TASK DESCRIPTION
In the text about the 19th-century grave in Transylvania, what age range is given for the young man buried there?

Excavation of the 19th Century grave in Transylvania. ANU

A body of a young man buried in the 19th Century in Transylvania, Romania, has been unearthed in a puzzling position and holding five much larger than average coins in its hands. Archaeologists believe that he is one of the Székely people of Eastern Europe and the discovery will help piece together the community's first official written history.

The grave, one of 49 excavated at the burial site, held an unusual problem for the archaeologists. On the one hand, the body was buried with five very large coins in its hands. There were also brass and ceramic buttons buried with the body in unusually large numbers. The man was young – probably between 27 and 35 – and had no obvious signs of disease.

"He was very healthy," said Coco James, a masters student at the Australian National University who excavated the site, in a statement. "Most likely it was a wealthy individual with good standing in his community."

(Items listed in a dataset)
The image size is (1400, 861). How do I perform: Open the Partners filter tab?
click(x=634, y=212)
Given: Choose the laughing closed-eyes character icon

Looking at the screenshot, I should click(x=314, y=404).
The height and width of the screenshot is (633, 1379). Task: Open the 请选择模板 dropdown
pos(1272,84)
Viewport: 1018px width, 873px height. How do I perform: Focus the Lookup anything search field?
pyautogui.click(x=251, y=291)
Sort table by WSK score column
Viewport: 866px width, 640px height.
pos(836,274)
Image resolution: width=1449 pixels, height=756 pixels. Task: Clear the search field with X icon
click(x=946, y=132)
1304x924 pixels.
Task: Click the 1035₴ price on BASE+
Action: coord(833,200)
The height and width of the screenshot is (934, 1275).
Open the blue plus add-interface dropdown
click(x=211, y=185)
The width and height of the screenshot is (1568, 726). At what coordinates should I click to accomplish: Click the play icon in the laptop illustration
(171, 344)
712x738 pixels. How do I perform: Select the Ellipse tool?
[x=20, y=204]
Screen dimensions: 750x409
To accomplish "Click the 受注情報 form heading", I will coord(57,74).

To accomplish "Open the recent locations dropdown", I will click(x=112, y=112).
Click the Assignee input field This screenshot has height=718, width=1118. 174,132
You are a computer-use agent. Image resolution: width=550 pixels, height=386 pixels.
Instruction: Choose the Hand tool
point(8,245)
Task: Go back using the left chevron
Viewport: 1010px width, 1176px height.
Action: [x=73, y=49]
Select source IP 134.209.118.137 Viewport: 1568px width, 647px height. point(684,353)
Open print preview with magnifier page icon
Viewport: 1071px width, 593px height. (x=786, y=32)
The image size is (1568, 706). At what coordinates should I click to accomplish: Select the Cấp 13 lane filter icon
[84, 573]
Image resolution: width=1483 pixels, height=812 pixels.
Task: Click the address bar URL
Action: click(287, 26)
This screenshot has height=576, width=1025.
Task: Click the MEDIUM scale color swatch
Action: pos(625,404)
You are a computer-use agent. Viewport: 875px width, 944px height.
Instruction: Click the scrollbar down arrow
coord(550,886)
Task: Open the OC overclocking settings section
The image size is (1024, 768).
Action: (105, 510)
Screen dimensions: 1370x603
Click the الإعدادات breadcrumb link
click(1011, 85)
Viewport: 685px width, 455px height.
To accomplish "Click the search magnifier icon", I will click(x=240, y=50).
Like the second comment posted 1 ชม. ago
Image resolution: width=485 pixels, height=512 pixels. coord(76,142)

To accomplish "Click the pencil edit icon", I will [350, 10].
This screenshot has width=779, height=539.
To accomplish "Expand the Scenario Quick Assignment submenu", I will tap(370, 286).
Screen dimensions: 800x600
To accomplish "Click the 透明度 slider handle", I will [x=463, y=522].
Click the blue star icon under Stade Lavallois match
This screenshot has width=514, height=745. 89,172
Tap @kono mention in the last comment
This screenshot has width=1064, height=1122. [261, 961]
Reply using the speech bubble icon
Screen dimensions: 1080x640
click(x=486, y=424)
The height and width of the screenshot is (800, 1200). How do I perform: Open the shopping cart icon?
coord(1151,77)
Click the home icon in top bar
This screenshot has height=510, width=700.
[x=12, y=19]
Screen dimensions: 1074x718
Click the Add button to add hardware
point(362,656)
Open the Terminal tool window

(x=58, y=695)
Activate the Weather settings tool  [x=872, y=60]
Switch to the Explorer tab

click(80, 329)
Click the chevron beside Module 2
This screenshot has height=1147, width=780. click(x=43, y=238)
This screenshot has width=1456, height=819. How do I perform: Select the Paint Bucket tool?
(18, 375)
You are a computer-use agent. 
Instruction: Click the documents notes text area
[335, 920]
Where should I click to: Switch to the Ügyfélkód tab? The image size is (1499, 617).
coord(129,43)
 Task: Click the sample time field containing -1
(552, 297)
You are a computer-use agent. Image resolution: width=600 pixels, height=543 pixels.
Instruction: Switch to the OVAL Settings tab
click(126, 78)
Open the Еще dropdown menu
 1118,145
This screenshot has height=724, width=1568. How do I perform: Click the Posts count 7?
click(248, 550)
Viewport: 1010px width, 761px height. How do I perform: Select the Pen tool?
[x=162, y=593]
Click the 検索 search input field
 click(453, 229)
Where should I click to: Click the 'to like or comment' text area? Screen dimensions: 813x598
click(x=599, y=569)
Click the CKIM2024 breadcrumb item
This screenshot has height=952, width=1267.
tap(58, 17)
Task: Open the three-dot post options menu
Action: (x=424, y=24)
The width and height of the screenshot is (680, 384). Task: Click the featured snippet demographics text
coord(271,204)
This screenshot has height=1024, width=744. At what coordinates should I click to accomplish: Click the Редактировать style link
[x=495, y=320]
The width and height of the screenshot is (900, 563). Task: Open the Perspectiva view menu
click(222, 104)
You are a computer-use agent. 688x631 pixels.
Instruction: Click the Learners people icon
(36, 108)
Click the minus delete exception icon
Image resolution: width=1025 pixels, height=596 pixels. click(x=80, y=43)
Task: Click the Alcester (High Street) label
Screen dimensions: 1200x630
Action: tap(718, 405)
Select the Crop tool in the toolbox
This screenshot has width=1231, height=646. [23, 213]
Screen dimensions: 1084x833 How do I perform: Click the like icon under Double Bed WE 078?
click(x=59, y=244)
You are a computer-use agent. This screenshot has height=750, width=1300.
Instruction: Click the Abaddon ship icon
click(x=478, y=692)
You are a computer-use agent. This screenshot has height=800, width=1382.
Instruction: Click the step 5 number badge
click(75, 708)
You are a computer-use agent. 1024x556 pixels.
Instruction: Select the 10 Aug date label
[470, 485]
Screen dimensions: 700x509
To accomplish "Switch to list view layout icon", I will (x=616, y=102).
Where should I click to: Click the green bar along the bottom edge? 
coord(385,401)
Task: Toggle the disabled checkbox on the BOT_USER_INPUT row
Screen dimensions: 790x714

EXERCISE ANSWER
Probably between 27 and 35.